Muriel Warner, whose daughter Rosalyn, 50, has learning difficulties and epilepsy has been assisted by the Havering Learning Disability Society for many years.

Muriel Warner, whose daughter Rosalyn, 50, has learning difficulties and epilepsy has been assisted by the Havering Learning Disability Society for many years.


Collier Row mother Muriel Warner knows more than most about the impact learning disabilities can have on people.

For her daughter Rosalyn, 50, has been disabled since birth, suffering from limited movement in her right side and “horrible” epileptic fits.

However, thanks to the Havering Learning Disability Society, Muriel has been able to access support throughout her daughter’s life and provide her with opportunities to grow in confidence and socialise.

The struggles of individuals like Rosalyn were highlighted last week through National Learning Disability Week.

Muriel, of Redriff Road, said: “Her disabilities are very life-restricting really, it is hard to take her out anywhere and the epilepsy is horrible, although she is on good medication at the moment.

“People who aren’t used to it get very worried about the fits and don’t want to see that sort of thing.

“The club was the first group to offer these children somewhere to go and they are able to make lots of friends.”

Muriel, who lost her husband Frederick 25 years ago, heard about the society through a friend who had a daughter with Down’s Syndrome and Rosalyn has been attending its events since she was a teenager.

When Rosalyn was aged one, she was found to have some brain damage, which has caused the condition called hemiplegia which affects her right side.

Her epilepsy was only discovered when she began having fits aged four and she had to receive treatment at Great Ormond Street Hospital.

Muriel, who has another daughter, Elaine, 57, added: “You don’t expect to be looking after children aged 50 when you’re my age.

“It is hard work, I have to wash and dress her and she can’t read or write.

“She looks very bright, never complains and has a fantastic memory, but when you ask her to do a simple thing you then have to keep repeating it.
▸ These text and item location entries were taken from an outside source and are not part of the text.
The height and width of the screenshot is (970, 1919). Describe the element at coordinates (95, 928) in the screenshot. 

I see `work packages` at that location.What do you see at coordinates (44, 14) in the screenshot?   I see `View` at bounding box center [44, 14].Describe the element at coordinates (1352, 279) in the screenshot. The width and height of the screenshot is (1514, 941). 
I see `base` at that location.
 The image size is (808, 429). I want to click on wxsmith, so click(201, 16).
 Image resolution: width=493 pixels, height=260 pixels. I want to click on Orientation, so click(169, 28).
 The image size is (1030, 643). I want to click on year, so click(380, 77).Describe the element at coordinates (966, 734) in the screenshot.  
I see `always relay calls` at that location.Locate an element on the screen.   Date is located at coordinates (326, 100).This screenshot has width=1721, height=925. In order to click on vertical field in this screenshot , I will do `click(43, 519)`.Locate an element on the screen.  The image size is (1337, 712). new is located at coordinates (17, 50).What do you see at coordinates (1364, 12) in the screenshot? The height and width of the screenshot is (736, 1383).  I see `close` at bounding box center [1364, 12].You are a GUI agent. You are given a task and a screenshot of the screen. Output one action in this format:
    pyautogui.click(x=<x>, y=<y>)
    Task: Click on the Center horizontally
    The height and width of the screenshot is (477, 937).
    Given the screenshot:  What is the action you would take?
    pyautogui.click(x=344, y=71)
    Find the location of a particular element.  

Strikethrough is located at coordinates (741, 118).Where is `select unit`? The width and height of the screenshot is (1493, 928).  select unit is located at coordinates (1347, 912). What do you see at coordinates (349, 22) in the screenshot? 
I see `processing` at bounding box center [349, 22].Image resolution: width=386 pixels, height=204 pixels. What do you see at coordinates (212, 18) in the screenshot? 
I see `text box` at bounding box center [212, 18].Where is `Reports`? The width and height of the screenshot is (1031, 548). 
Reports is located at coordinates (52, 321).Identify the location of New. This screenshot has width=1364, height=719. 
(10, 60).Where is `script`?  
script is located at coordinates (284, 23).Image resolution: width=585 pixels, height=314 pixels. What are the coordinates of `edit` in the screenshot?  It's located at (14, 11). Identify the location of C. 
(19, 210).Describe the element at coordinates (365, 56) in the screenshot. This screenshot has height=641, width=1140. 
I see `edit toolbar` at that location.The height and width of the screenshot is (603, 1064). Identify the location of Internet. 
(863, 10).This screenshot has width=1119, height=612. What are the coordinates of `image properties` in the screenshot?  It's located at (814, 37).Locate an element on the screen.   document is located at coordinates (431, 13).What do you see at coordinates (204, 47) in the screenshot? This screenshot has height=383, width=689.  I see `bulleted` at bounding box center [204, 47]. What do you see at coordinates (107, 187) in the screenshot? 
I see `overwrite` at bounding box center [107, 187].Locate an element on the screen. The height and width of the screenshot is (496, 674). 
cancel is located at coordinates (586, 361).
“The club gives us a break and the children come out of their shells. It is a lifeline for them.”

The society has been helping people like Muriel and Rosalyn for decades and will celebrate its 65th anniversary with an event this autumn.

It was founded in 1948 in Dagenham by a group of parents and friends and is now based in Victoria Hall in Victoria Road, Romford.

Chair Sandra Killion, 60, said: “It was set up because parents thought there were no recreational clubs for their sons and daughters, nowhere to meet with friends.

“In that time they didn’t have as many things going on, they’d be put into [boxes of] mental health conditions and there was a bit of a stigma.

“I feel very proud about the anniversary as we are all volunteers.”

Sandra, who does not have any children, joined the organisation over 40 years ago and has been its chair for 10 years.

Prior to that, she was the vice-chair.

The society holds a popular club on Mondays, where people go to socialise and enjoy activities such as playing snooker, making crafts and listening to music.

There is also a swimming club on Saturdays, monthly discos and various outings.

Sandra, whose husband Martin is also involved with the organisation, said: “The society is like a big family, we have over 200 members and because the events are so popular we always have a waiting list.

“I hope it will be going for many years to come.”

Muriel added: “I do wish people would appreciate what Sandra does more, she is an absolute star.”